→ TEXT EXCERPT:

****************************************

January 15th.  Mid-day.  Not unusual to see a hawk perched in the tallest tree far across the marsh.



But today was different.  A Bald Eagle (Haliaeetus leucocephalus); only the third one I've seen in over 12 years walking through Raymond Brook Marsh.






Ring-billed Gull (Larus delawarensis).



Eastern Bluebird (Sialia sialis).









Isabella TIger-moth caterpillar or Woolley Bear (Pyrrharctia isabella) our for a stroll at 40 degrees.



January 16th.  The Eagle has landed (again).



Pictures slightly better than yesterday, but asking a lot of a little camera and an eagle roughly a quarter mile away.



Best to view FULLSCREEN.



January 17th.  Another foggy dawn.












January 19th.  A sunny mid-day after morning clouds and flurries.  No sign of the eagle; I fear it has moved on.



January 25th. Seventeen degrees; a slight improvement over recent single digit mornings.



The sun made a brief appearance despite high and low clouds.









Look carefully.  See the halo?  This is one form of "parahelia".  Like sun dogs and sun pillars, it's caused by light passing through ice crystals in the atmosphere.



February 1st.

****************************************

→ PROBLEMS TO WORK ON:
- 1) Retype the Raymond Brook Marsh journal word for word, beginning at the words "January 16th.  The" and stopping after "quarter mile away.".
- 2) Extend the Raymond Brook Marsh journal by writing what comes after its final line.
The listing that comes next is separate from the Raymond Brook Marsh journal.

→ AVAILABLE DATA:
****************************************

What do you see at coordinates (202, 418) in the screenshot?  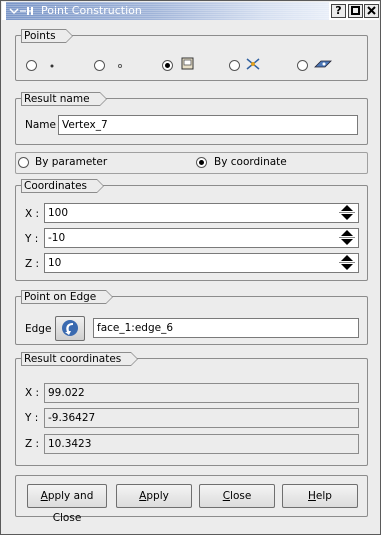 I see `result-y-value: -9.36427` at bounding box center [202, 418].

****************************************

→ ANSWERS TO THIS EXERCISE:
- 1)
January 16th.  The Eagle has landed (again).



Pictures slightly better than yesterday, but asking a lot of a little camera and an eagle roughly a quarter mile away.

- 2)
People have been out walking on the ice.



In open areas, much of the ice is gone from the trail.  Less so in the wooded areas.



Male Eastern Bluebirds (Sialia sialis).  A confrontation between them just after I took this photo.



The invasive Giant Reed Grass (Phragmites australis).






February 2nd.  Groundhog Day.  Very foggy east of Route 207 in Hebron.



Beaver lodge in very good shape.



Raymond Brook Marsh very foggy too.



February 4th.  The day after 6" of snow (and the day before 6-10" more is predicted).




































February 6th.  Bright sun and shadows...



...from the old beaver lodge.



A deer walked across the marsh sometime after yesterday's 8" of new snow.



Despite all that new snow, the pine branches were nearly bare.